Property Price Prediction COMPLETE

Objective

To develop a machine learning algorithm that uses distances to landmarks to improve property value predictions in Fulton County, GA, and to present the results in an interactive visualization.

Visualization

The map on the left is color-coded by the field selected in 'Variable 1'. The graph on the right displays a scatterplot of Variable 1 and 2. The histogram beneath the scatterplot shows the distrubution of Variable 2.

Hover over a datapoint on either scatterplot to display specific data about that property.
Select variables from the two dropdown menus to change the axes in the graph on the right.
Prices are displayed as number of 100,000s of dollars (ex. 420,000 --> 4.2)
Square footage is displayed as number of 1000s of sq. ft. (ex. 1,500 --> 1.5)

CSE6242 Team Project
Sara C., Nicholas K., Cameron C., Nate K.
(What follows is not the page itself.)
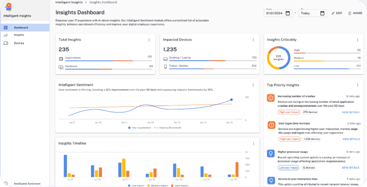
Task: Go to Devices in the sidebar
Action: pos(19,43)
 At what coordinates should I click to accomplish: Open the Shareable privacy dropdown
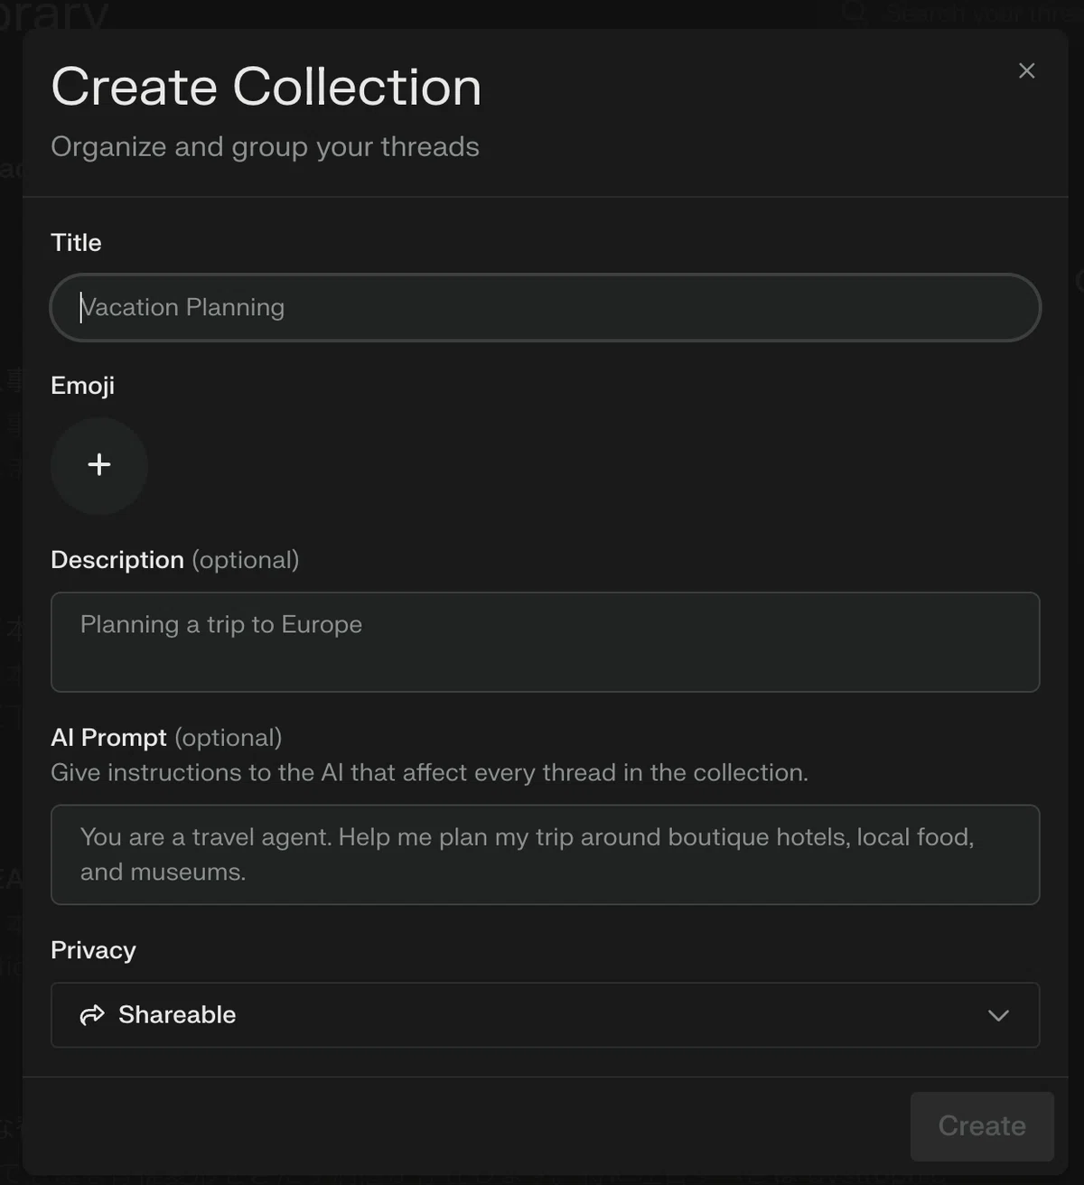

Apologies for the visualization being slow to load. The visualization is handled entirely in-browser including the parsing of data from CSV files. Ideally I would just query a database or something else, but for a school project, this was sufficient.

Machine Learning Models

Although many different regression models were trained for this project, the visualization includes only the results of a linear regressor and a neural network. Each were trained both with and without data representing the distances to nearby key landmarks like schools and parks.

Results

Model Performance

First, choose "Prediction, NN w/o Landmarks" as Variable 1 and "Truth, Appraised Total" as Variable 2.

If the model were perfect, the graph on the right would display a straight line because the prediction would always equal the true appraised total (y=x). However, you can see quite a lot of spread from a straight line.

Now choose "Prediction, NN w/ Landmarks" as Variable 1. Notice how much less deviation there is from a straight line behavior. The neural network model using landmarks is able to predict value much more accurately than without landmarks.

Weird square footage groupings

First, choose "Prediction, NN w/ Landmarks" as Variable 1 and "Square footage" as Variable 2. You should see something like the graph below.

Prediction, NN w/ Landmarks as a function of Square Footage

Notice how there appears to be three separate clusters or lines formed on the right graph? Now drag your mouse over these clusters (so the large blue point moves around) and observe where those points are located in the map to the left. The lowest cluster corresponds to points geographically southwest, the middle cluster to the geographic north, and the top cluster to the geographic center.

Now switch Variable 1 to "Truth, Appraised Total". Although the clusters are not as defined, when you drag your mouse over the datapoints on the right graph, you see a similar behavior on the map to the left.

What does this mean? It shows us that our neural network model is changing the predictive weight of square footage based on the distance to landmarks. This same behavior is not observed when plotting "Prediction, Linear w/ Landmarks" against "Square Footage", because the parameter weights cannot change dynamically like that in a linear model. It follows that the neural network model performs better than the linear model, but still does not account for enough of the variance in the true values.

Takeaways

Much like with Anscombe's quartet, visualization is absolutely vital. Machine learning and data analysis are both great ways of modeling data and taking advantage of trends and correlations, but you MUST always visualize the results and see what they are telling you. Why does one model perform better than the other? Why does this model seem to overestimate a certain domain? Visualization can help determine those answers with more certainty than simple metrics like correlation, R^2, standard deviation, etc.

Data Scraping

All the data used in this project is publicly available by law through tax records. However, the Fulton County websites (B.O.A. and B.O.C.) which hold and distribute this information are only GUI based and have no publicly available API. Additionally, any data export from the GUI is limited to only about a hundred properties out of the 360,000 total, and all inqueries with the boards' employees were unsuccessful in retrieving the data.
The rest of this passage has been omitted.